3. Continuing with number 2, I had always asked myself how so many Americans could be over-weight. Sounds hypocritical, but I knew why I was overweight, but couldn't understand how so many people could have applied the same lifestyle to their lives. But, I could see how easy it was to become overweight. It was ridiculous the amount of cheap unhealthy food one could find. Burgers for 40 cents, and xlarge pizzas for 5$ makes it much simpler for anyone to simply pick something up than go home, prep and cook supper and clean up afterwards. And some would say much simpler on the wallet as well. Temptation was everywhere, and it takes a strong will to say no over and over again!

4. Americans are much nicer and polite than I thought. Either that or I met some extraordinarily happy people.

5. I’ve been thinking for awhile about if the USA would be a better place to live than Canada, as they seem so intent on portraying their country as numero uno. But Canada rocks. And I’m glad to be one. Canadian that is.

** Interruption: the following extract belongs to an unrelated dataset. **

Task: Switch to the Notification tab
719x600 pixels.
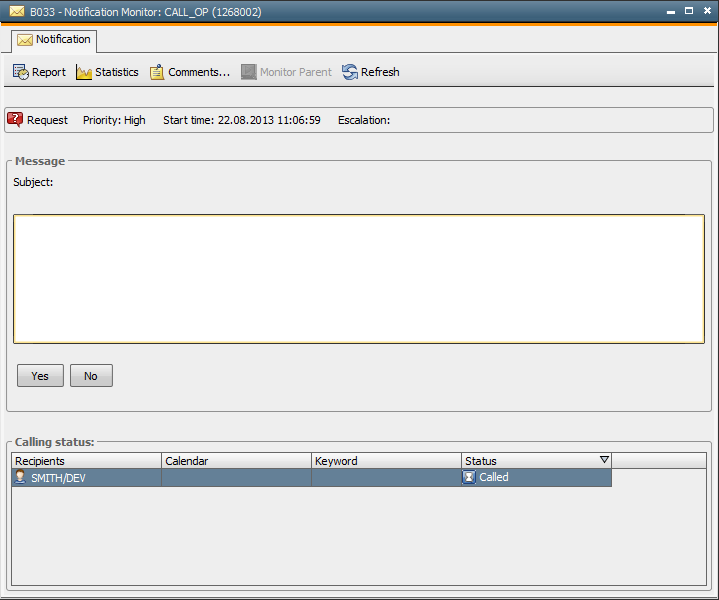Action: (54, 40)
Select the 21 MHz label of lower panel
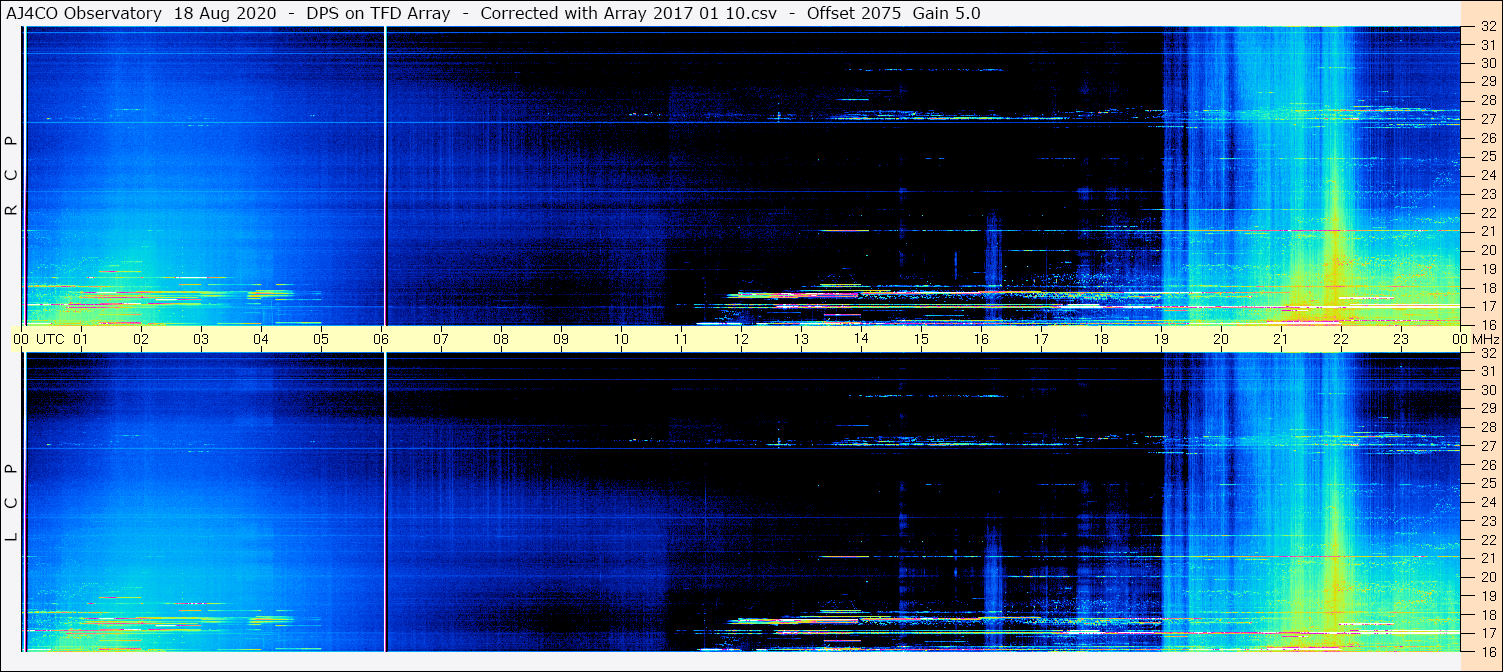The height and width of the screenshot is (672, 1503). point(1487,558)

Wednesday, February 2, 2011

Caution: Vibrant and healthy food ahead!

This week I have been making extra efforts to watch what I eat. Not merely in what I eat, but noting when I get hungry and what I've had before, how long I've felt full, etc. My eating patterns come somewhat as a surprise to me, because of bodily contradictions. Let me explain.

I find that no matter what, how much or how little I eat during the day, I will get hungry around 8:00-8:30 pm. The problem with this is that if I eat after 7:00 pm, apart from cucumbers apparently, I will throw it up, unless I stay up for at least 7 hours after. See my problem? My digestion is that slow. So on weeknights when I work in the morning, I cannot afford to stay up that late. So I have to endure the hunger pangs. It might seem like nothing, I mean who hasn't been craving munchies sometime in their life? But this isn't munchie pang, this is full meal pang, which I cannot ever satisfy. And that sucks. I have been thinking of asking my doctor if there are any medications to help control my eating schedule, or stop my stomach from sending the 'feed me' signal to my brain...

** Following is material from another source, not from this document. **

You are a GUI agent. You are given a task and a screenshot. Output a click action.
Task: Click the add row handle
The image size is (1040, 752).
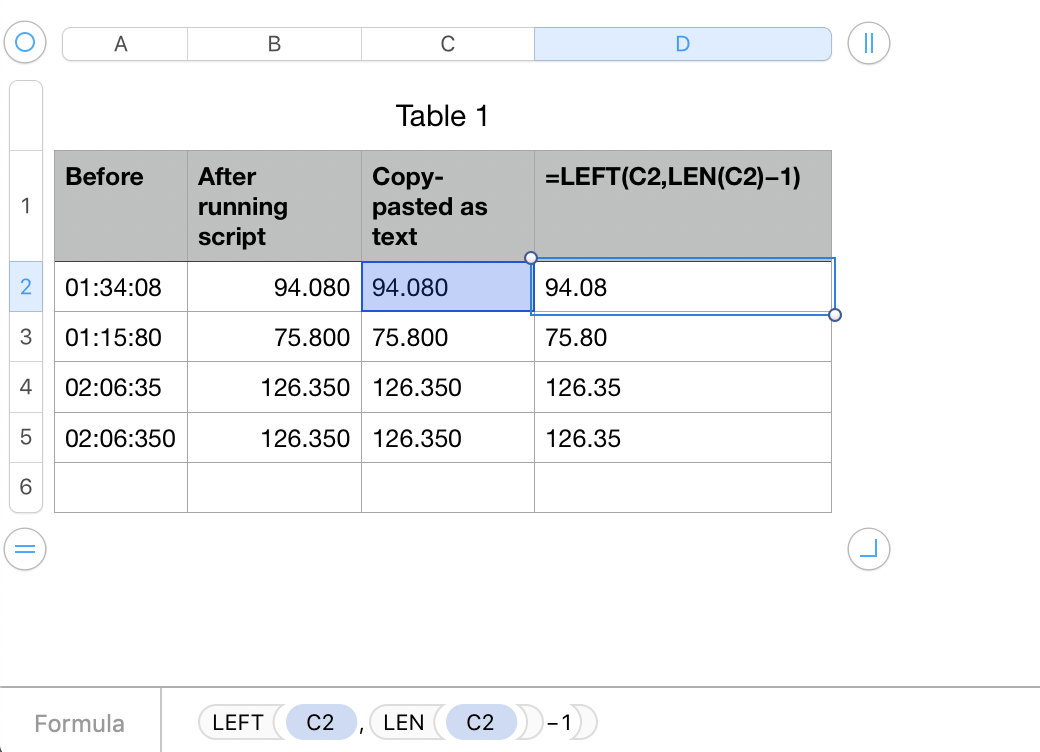click(26, 547)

But back to watching what I eat, I started to follow the Weight Watchers program again. In a very loose manner of speaking, because I don't go to meetings or weight-ins, or buy any Weight Watcher things. I simply write on a notepad what I eat, and attach the point value next to it. I use a Points dictionnary I found online (I checked up with the official WW mini-dictionnary I had to see if it matched up), and a points finder slide that I had from previous enrollment in WW. At the end of the day, I calculate how many points I have, and if its under 35, I am happy. It usually does.

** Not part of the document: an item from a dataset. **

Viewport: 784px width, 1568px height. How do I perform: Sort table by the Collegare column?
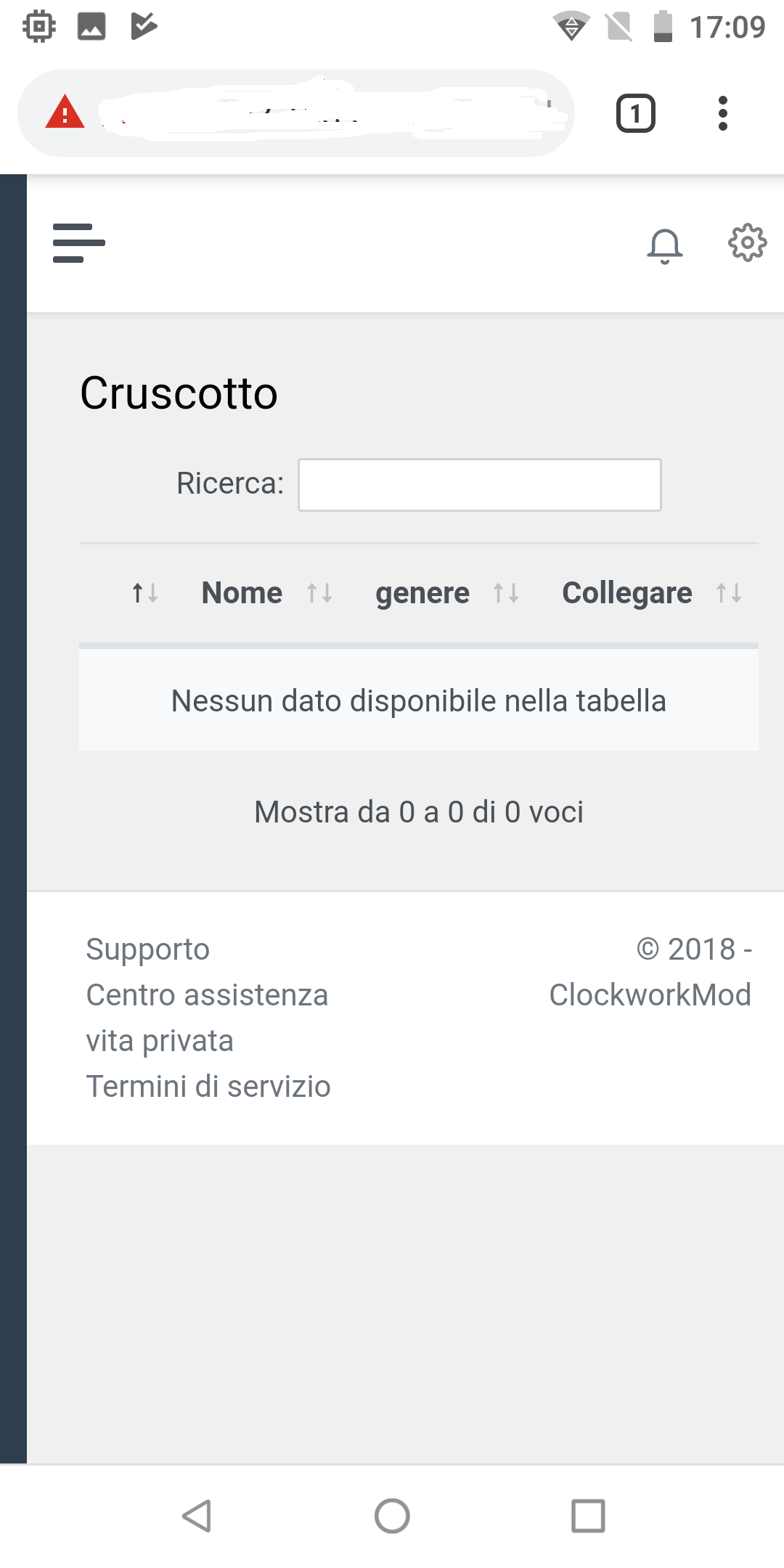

Along with this, I've been using my 'cook-healthy' techniques that I had slowly been dropping again, and am surprised by how easy I am falling in that rhythm again. Here is what I ate today day, for example:

Breakfast
1 cup OJ (100% juice)
1 Activia yoghurt

Snack
4 pepper triscuits
1 slice of cheese
1 mini can V8

Lunch
1 cup Mexican Rice (spiced brown rice with mushrooms/peppers/onions/zuchini/eggplant and 3 oz of chicken)
1/2 cup 'fried' mushrooms (thickly sliced button mushrooms sauteed in a pan with 1 tsp olive oil and a few drops of soja sauce)
1 pkg of 100 calorie cheese crackers
2 small tangerines
2 bottles of water

Snack
Lime Jell-o

Supper
1 chicken breast (measuring my palm) cooked with onions and red peppers in a skillet
Greek Salad (lettuce, tomatoes, feta, kalamata olives, cucumbers) with oil/vinegar/italian spices vinaigrette
1/4 cup of herbed pasta
Bottle of water
large apple



I have always found that cooking meats with bright and flavorful vegetables, rather than with butter or sauces, makes them tastier, and better looking. Plus, its much healthier than dousing everything with gravy. That was deeelish and was worth 6 points. Yup. Compared to, say, McDonald's apple pie which is worth 14 points? Ridiculous. My tummy is happy.